Il poco conosciuto Ben Carson ha un qualche seguito on-line tra i repubblicani, anche perché si presenta come una sorta di outsider, essendo un neurochirurgo e non un politico di professione. Nonostante ottenga attenzioni decisamente minori dai media nazionali, Carson ha raccolto in maniera diretta più di 10 milioni di dollari, praticamente la stessa cifra ottenuta senza l’aiuto delle Super PACs dal favorito Jeb Bush.

Il senatore del Kentucky di tendenze libertarie Rand Paul, infine, è attestato a 7 milioni di dollari dopo il secondo trimestre del 2015. Paul ha in realtà due Super PACs che lo sostengono ma non hanno ancora presentato i loro bilanci alla Commissione Elettorale Federale. A suo vantaggio ci sono soprattutto le campagne condotte negli ultimi anni contro l’invadenza dell’apparato di governo nella privacy degli americani, anche se gli attacchi al sistema portati da Paul vengono in gran parte da destra.

I numeri provvisori relativi ai finanziamenti elettorali negli Stati Uniti confermano dunque la realtà di un sistema politico totalmente bloccato, imperniato sullo strapotere dei ricchi americani, in grado di decidere successi e insuccessi dei candidati di entrambi gli schieramenti.
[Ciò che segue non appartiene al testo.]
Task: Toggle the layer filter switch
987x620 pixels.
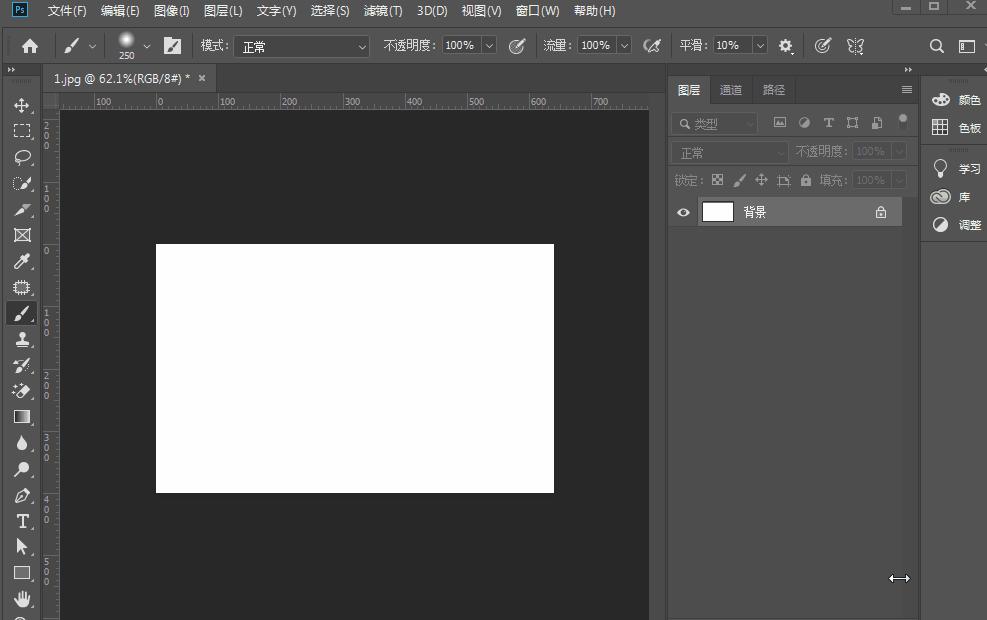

In questo scenario, è poco sorprendente che la metà o più degli americani non si rechi alle urne nemmeno in occasione di elezioni che attraggono un interesse smisurato da parte dei media, come le presidenziali. A determinare l’identità dei contendenti è infatti quasi sempre soltanto il denaro, mentre la scelta degli elettori, alla fine, si riduce a essere tra candidati virtualmente indistinguibili e al servizio dei poteri che hanno promosso e reso vincenti le loro costosissime campagne elettorali.